While Halliburton has been known for massive reconstruction projects in such war-torn nations as Iraq, the $42 billion contract represents the first time that the company has been employed to put its reconstruction expertise to work on one embattled human being.
At the White House, spokesman Scott McClellan defended the $42 billion price tag for the reconstruction effort, telling reporters, "Given how much work Dick Cheney's reputation is going to take to rebuild, at the end of the day that $42 billion contract is going to look like a bargain."
Mr. McClellan likened the state of Mr.
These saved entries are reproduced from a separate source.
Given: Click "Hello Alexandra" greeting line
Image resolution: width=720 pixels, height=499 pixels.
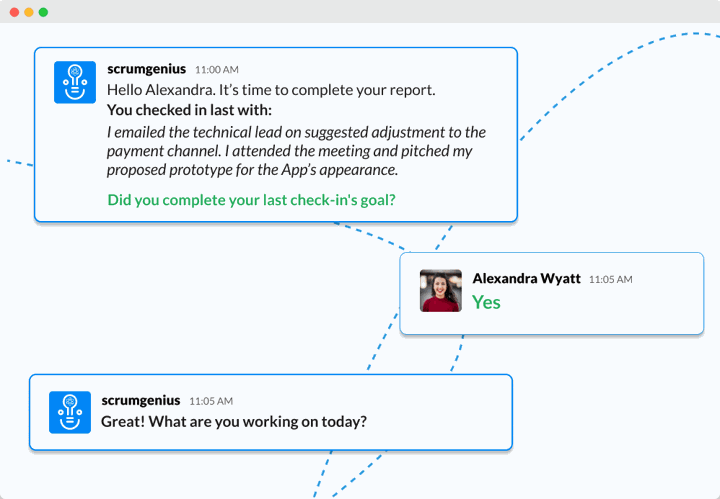Looking at the screenshot, I should [x=271, y=90].
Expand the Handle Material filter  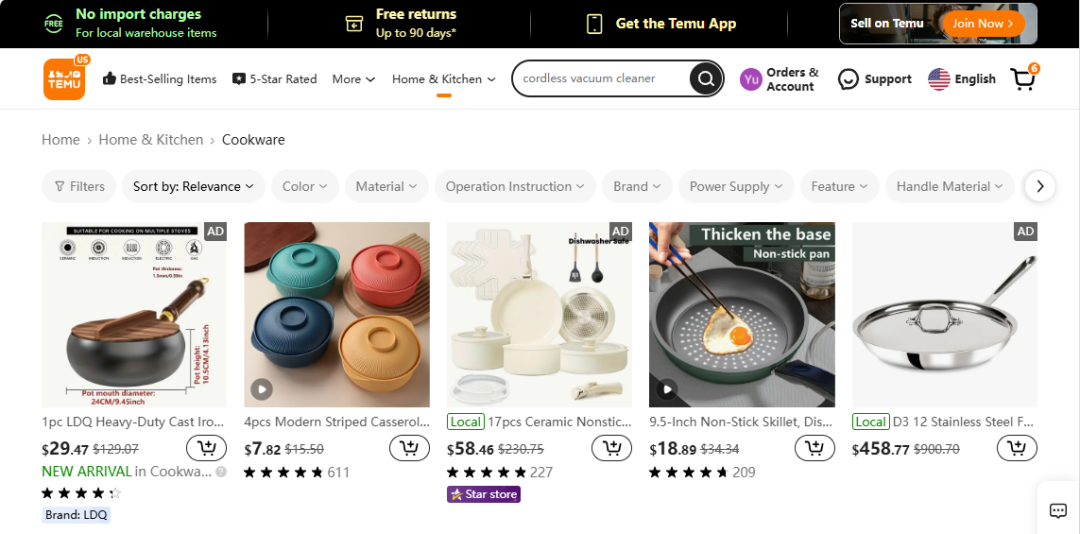tap(950, 186)
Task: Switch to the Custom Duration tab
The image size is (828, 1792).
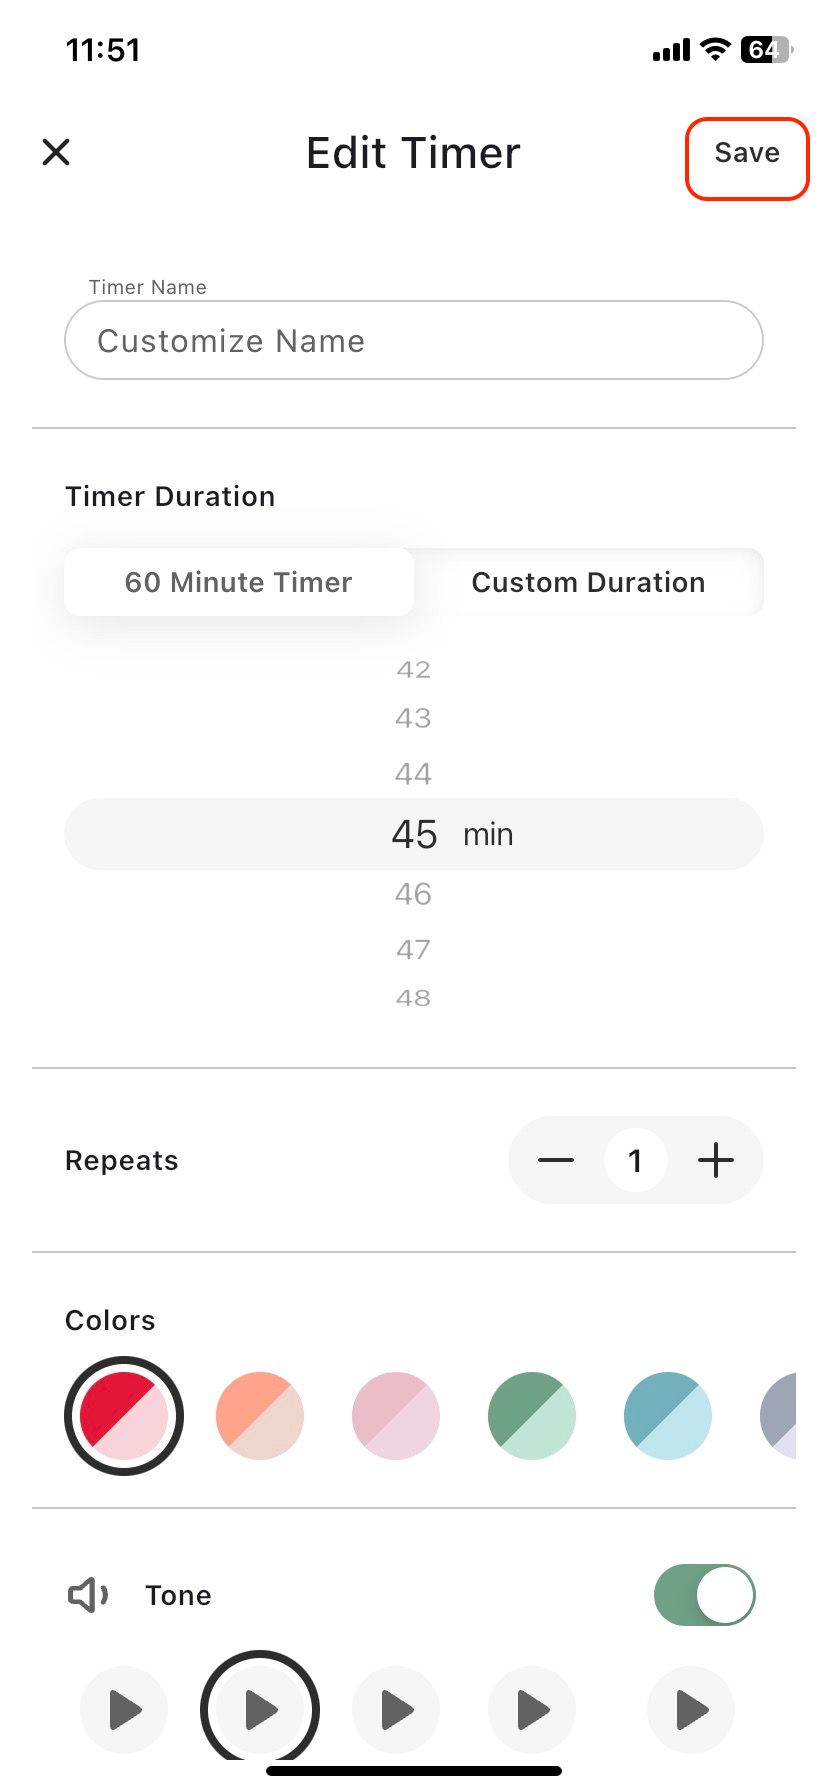Action: coord(588,582)
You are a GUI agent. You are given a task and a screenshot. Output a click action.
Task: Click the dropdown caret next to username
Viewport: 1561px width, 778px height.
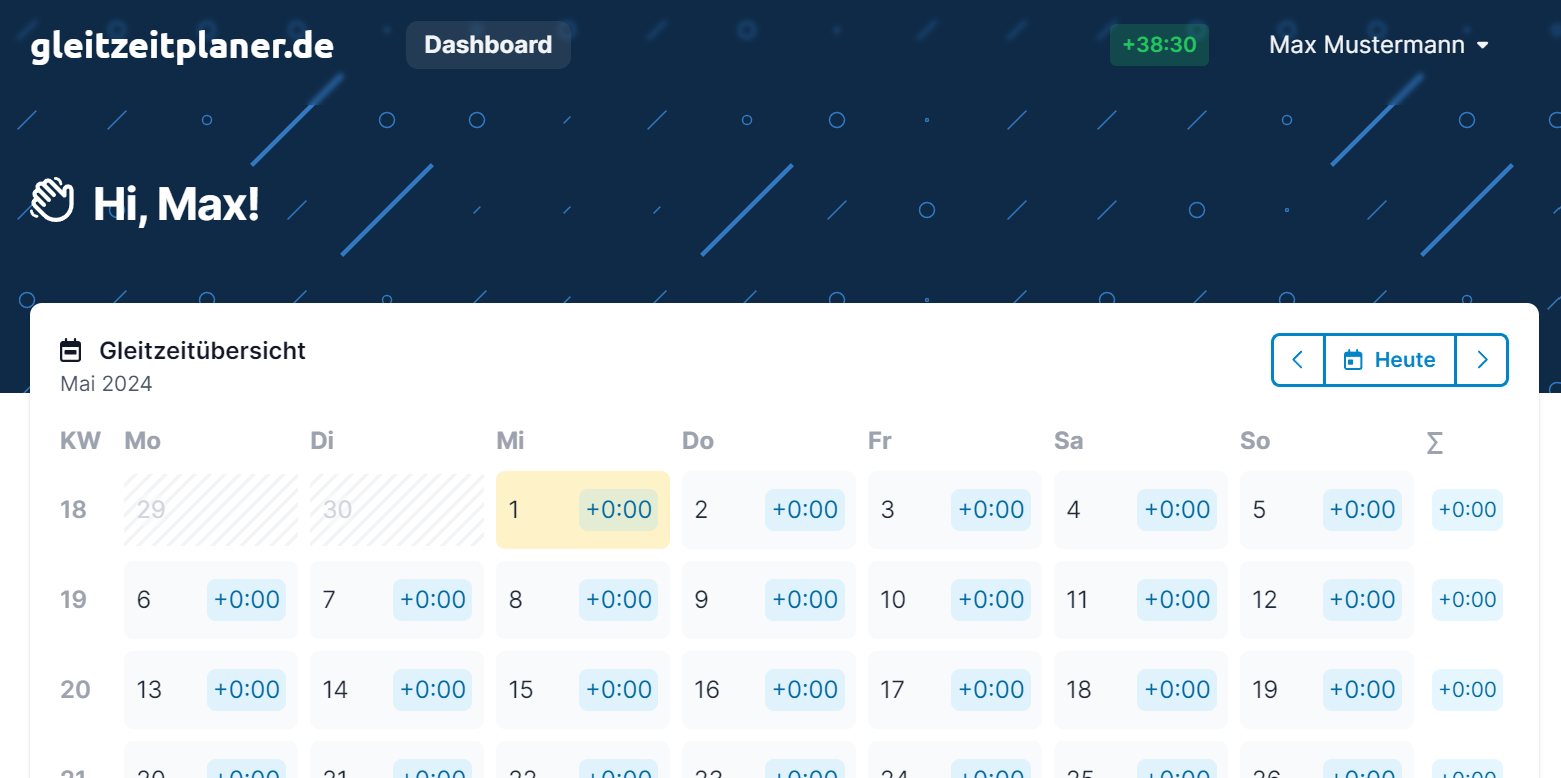pyautogui.click(x=1483, y=46)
Cheney's reputation to conditions on the ground in Iraq, "only worse." But even as Halliburton began gearing up for the daunting task of reconstructing the vice president's reputation, an unlikely critic of the plan, Speaker of the House Dennis Hastert (R-Ill), questioned the wisdom of even attempting to rebuild Dick Cheney. Rep. Hastert said that based on what he had seen of Dick Cheney's reputation in recent days, it reminded him of the city of New Orleans after Hurricane Katrina, making him wonder whether the vice president could be rebuilt at all.
"It looks like a lot of Dick Cheney could be bulldozed," Rep. Hastert said.
Elsewhere, breaking with a long-standing tradition set by his predecessor, Alan Greenspan, Federal Reserve Chairman Ben Bernanke delivered his first economic report to Congress in English.